Zwar hat die Kammer grundsätzliche Bedenken an der rechtlichen Zulässigkeit einer
Standplatzvergabe an einen Bewerber durch einen "5-Jahres-Vertrag", wie sie hier durch die
Standplatzzusage des Antragsgegners vom 27.09.2006 an die Fa. … erfolgt ist (vgl. Bl. 1
der Verwaltungsunterlagen des Antragsgegners). Zu sehen ist jedoch, dass es zum
Zeitpunkt des "Vertragsabschlusses" mit dem Bewerber im Jahre 2006, ebenso wie im
Zeitraum zuvor und bis zur diesjährigen Kirmes, soweit ersichtlich, keine Bewerbung der
Antragstellerin oder anderer Mitbewerber gab, so dass eine Auswahlentscheidung gar nicht
getroffen werden konnte. Zudem gilt diese Standplatzzusage nur noch für dieses und
nächstes Jahr. Darüber hinaus ist Folgendes zu berücksichtigen: Dem Vertragsabschluss
mit dem - jetzigen - Mitbewerber lagen ersichtlich die Erwägungen der "Bewährung" und
"Attraktivität" zugrunde (vgl. Bl. 1 der Verwaltungsunterlagen des Antragsgegners: "Der
Standplatz für Ihr Geschäft ist Ihnen seit Jahren bekannt …"). Der Gesichtspunkt der
"Bewährung" ist bei der Zulassung von Schaustellern aber ein sachgerechtes und daher
zulässiges Auswahlkriterium. Hinsichtlich der Beurteilung, welcher Bewerber das
attraktivere Geschäft besitzt, steht dem Veranstalter auch ein weites Auswahlermessen
zu, in das berechtigterweise auch persönliche Geschmacksempfindungen eingehen dürfen
(vgl. nur VG des Saarlandes, Beschluss vom 14.04.1987 -1 F 55/87).

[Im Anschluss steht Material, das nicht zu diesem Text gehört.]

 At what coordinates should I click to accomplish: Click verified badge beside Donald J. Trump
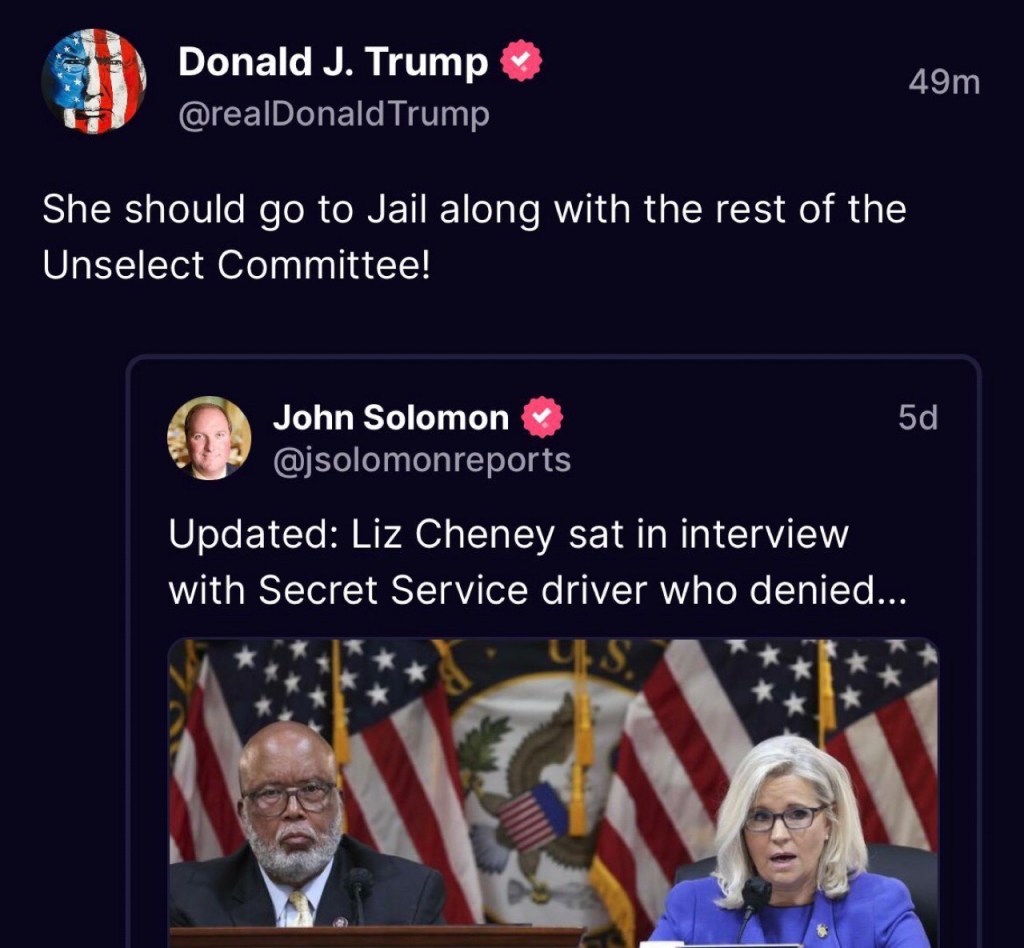[x=520, y=62]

Zudem muss die Gemeinde die Attraktivität der eigenen Veranstaltung sicherstellen.
Gerade eine "kleine" Kirmes im ländlichen Bereich mit einer überschaubaren Zahl an
Besuchern muss das Risiko minimieren, dass ein Fahrgeschäftbetreiber sich für eine
andere Veranstaltung entscheidet und der Stellplatz mangels eines anderen verfügbaren
Bewerbers nicht vergeben werden kann. Diesem wichtigen Interesse der Gemeinde wird
durch den "Vertragsschluss" mit der Fa. … entsprochen; allein diesem Interesse ist er zu
dienen bestimmt und nicht einer unzulässigen Privilegierung des damit ausgewählten
Schaustellers.
Nach alldem war der Antrag mit der Kostenfolge aus § 154 Abs. 1 VwGO zurückzuweisen.